Po przemówieniu prezydenta w stolicy kraju Managui, setki młodych ludzi ponownie starły się z siłami bezpieczeństwa.

Władze argumentowały, że zmiany w systemie zabezpieczeń społecznych są niezbędne. W środę, po zatwierdzeniu reformy przez rząd, na ulice wyszły setki emerytów. Wkrótce przyłączyły się do nich tysiące studentów i pracowników. Sytuacja zaostrzyła się w piątek, w trzecim dniu protestów, gdy wznoszono barykady, dochodziło do starć z policją, niszczono budynki rządowe w stolicy i innych miastach. W protestach, według agencji AFP, zginęło co najmniej 11 osób, a ok. stu zostało rannych. Ich ostatnią ofiarą był zastrzelony w sobotę nikaraguański kamerzysta Miguel Angel Gahona. Zginął w Bluefields na wschodzie kraju, gdy filmował starcia między demonstrantami a policją.

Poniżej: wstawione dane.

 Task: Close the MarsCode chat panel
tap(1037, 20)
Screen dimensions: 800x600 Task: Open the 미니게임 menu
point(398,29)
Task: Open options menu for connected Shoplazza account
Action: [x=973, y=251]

W czwartek rząd uniemożliwił czterem kanałom telewizyjnym relacjonowanie demonstracji.

AFP pisze, że protesty zaskoczyły rząd, któremu dotychczas udawało się powstrzymywać niezadowolenie społeczne dzięki wpływom partii rządzącej w sferze publicznej i wojskowej.

Reformie sprzeciwiają się przedstawiciele biznesu i eksperci, którzy postrzegają ją jako taktykę rządu, by uniknąć bankructwa systemu ubezpieczeń społecznych NISS. Obawiają się też, że zmiany mogą przyczynić się do zwiększenia bezrobocia w kraju, zmniejszania konsumpcji i konkurencyjności oraz pogorszenia się klimatu biznesowego.(PAP)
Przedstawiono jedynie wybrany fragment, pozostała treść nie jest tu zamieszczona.